Required work: Search the data for the word "each" and copy every line that contains it.

"""

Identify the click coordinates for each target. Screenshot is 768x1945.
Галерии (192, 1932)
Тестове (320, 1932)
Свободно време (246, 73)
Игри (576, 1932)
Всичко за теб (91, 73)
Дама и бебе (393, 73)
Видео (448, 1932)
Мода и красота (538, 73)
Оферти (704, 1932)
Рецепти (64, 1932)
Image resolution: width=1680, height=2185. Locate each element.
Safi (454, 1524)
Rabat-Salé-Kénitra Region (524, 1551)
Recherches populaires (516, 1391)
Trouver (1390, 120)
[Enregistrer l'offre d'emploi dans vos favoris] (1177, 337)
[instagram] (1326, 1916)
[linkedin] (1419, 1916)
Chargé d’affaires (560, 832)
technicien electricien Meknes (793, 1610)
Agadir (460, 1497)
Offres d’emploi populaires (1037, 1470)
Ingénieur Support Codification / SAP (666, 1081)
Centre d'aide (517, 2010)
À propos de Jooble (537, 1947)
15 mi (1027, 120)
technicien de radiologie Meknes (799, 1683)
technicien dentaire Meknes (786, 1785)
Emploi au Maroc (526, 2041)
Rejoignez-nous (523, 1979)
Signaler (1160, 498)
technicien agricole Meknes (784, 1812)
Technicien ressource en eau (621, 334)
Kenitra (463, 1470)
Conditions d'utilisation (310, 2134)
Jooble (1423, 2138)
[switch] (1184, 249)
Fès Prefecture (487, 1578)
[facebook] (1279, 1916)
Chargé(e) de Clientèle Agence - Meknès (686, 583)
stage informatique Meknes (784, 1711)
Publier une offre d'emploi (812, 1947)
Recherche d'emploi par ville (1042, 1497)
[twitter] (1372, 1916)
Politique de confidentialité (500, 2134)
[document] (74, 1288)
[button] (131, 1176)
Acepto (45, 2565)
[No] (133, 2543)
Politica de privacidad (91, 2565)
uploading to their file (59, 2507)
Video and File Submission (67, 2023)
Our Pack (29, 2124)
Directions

"""

Exercise output:
Identify the click coordinates for each target. Screenshot is 768x1945.
Image resolution: width=1680, height=2185. Locate each element.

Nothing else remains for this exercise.